- Born: March 17, 1979 (age 47) Hokkaido, Japan
- Education: University of Tokyo
- Notable work: I'm Queer but I'm an Office Lady

= Mineko Nomachi =

Japanese mangaka and illustrator (born 1979)

Mineko Nomachi (能町みね子, Nōmachi Mineko) is a Japanese essayist, columnist, illustrator, and radio and television personality. She is best known for her blog I'm Queer but I'm an Office Lady (オカマだけどOLやってます。, O-kama dakedo OL yattemasu), which was published as a book by Bungeishunjū in 2006, and for multiple radio and television programs co-hosted with writer Mitsurou Kubo. Her name is a pen name derived from a combination of the names of her paternal and maternal grandmothers.

==Biography==
===Early life and career===
Nomachi was born in Hokkaido on March 17, 1979. She is the older sister to Onoya, a pseudonymous writer and parfait critic. At the age of two, her family moved to Ushikyu in Ibaraki Prefecture, where Nomachi attended Ushikudaiichi Junior High School. After graduating high school, Nomachi attended and graduated from the University of Tokyo.

In 2005, she began writing the autobiographical blog I'm Queer but I'm an Office Lady (オカマだけどOLやってます。, O-kama dakedo OL yattemasu), where she detailed her experience as a transgender woman working as an office lady. The blog was published as a book by Bungeishunjū under the same title in 2006. Nomachi underwent sex reassignment surgery in 2007, and was legally recognized as a woman in her family's koseki, or family registry, that same year.

===Television, radio, and cultural commentary===
In 2011, Nomachi began co-hosting the radio show Oretachi Detox with writer Mitsurou Kubo. In 2012, Nomachi and Kubo were chosen in a public vote to host the radio program All Night Nippon 0. Nomachi and Kubo were promoted in 2013, and served as hosts of Mitsurou Kubo & Mineko's Nomachi's All Night Nippon from 2013 to 2015. From 2013 to 2017, Nomachi, Kubo, and Kenichi Maeyamada hosted Mine Kubo Hyada Kojirase Night, a variety program on Fuji TV. Nomachi is a sumo enthusiast, and since 2015 has appeared on NHK as a sumo commentator.

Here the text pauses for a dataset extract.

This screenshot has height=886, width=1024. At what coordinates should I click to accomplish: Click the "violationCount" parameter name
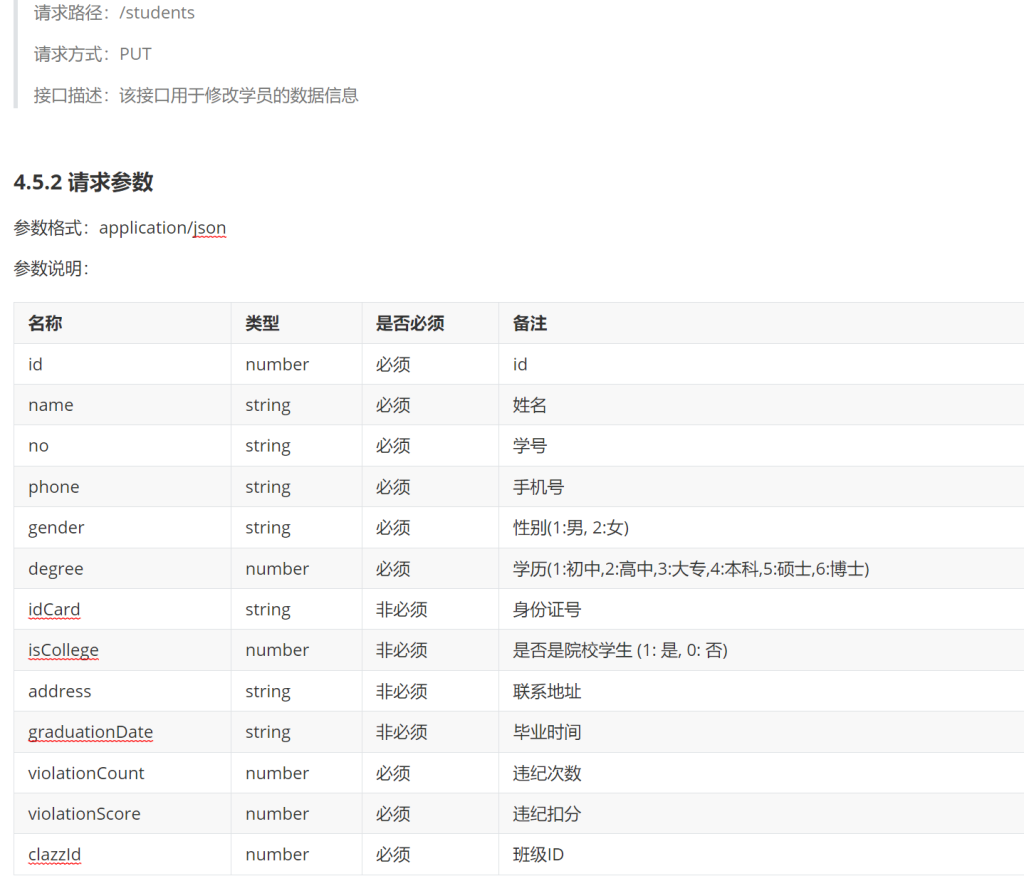tap(86, 773)
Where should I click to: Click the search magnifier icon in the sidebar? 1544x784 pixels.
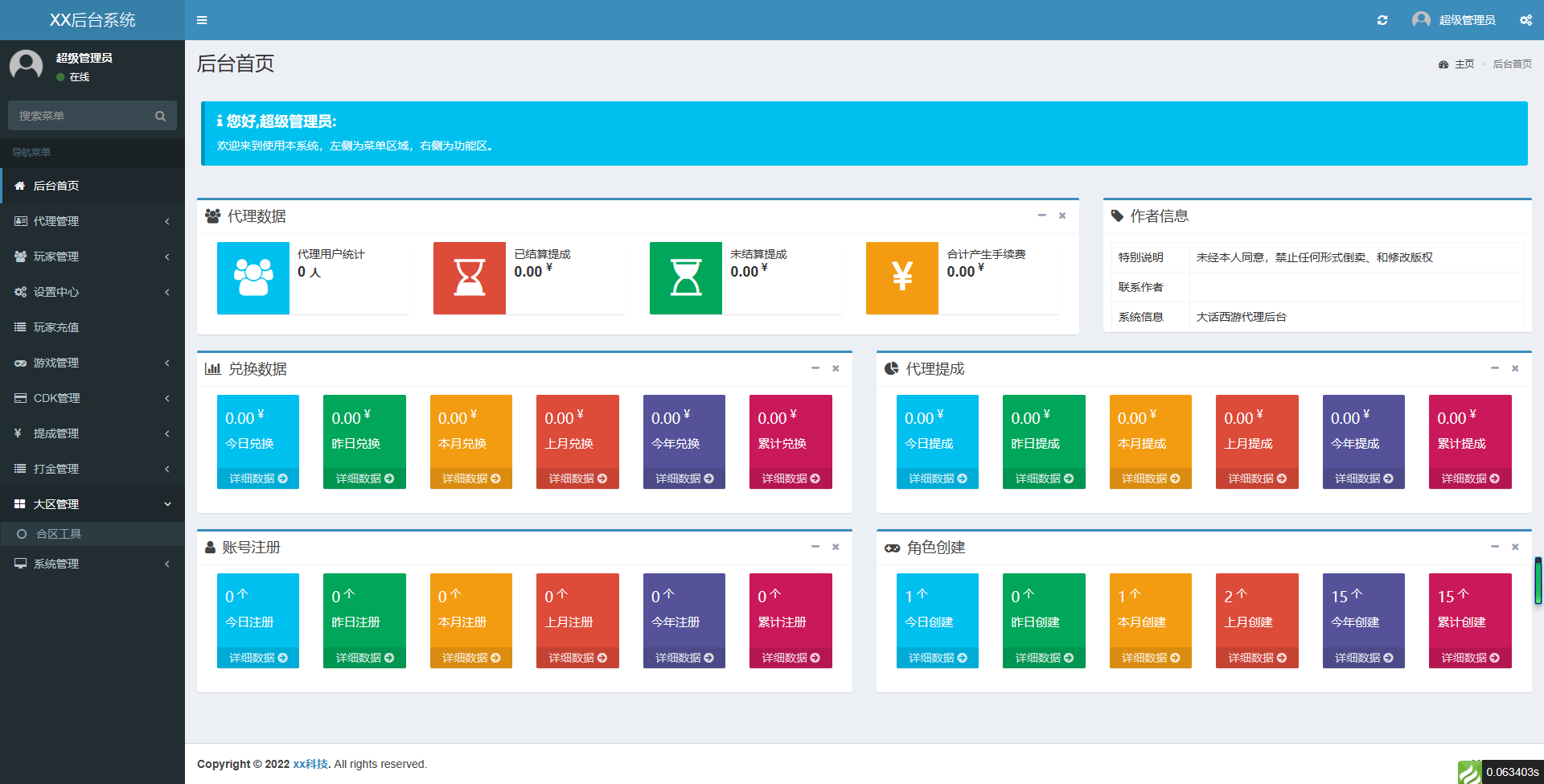161,116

In 2015, Nomachi appeared on a Nippon TV variety program where she was introduced as an "onee talent", a slang term for an effeminate male television personality. Nomachi objected to the term's use in an interview with Mainichi Shimbun, calling its use discriminatory; Nippon TV acknowledged Nomachi's objection, but did not issue an apology.

In 2019, Nomachi led a campaign against JR East to protest the naming of Takanawa Gateway Station, after the company solicited suggestions to name the station in a public poll before ultimately choosing a name without a plurality of public support. Following the death of talent manager Johnny Kitagawa in 2019, Nomachi wrote an editorial in Shūkan Bunshun criticizing the Japanese press for their failure to acknowledge allegations of sexual abuse by Kitagawa in their obituaries.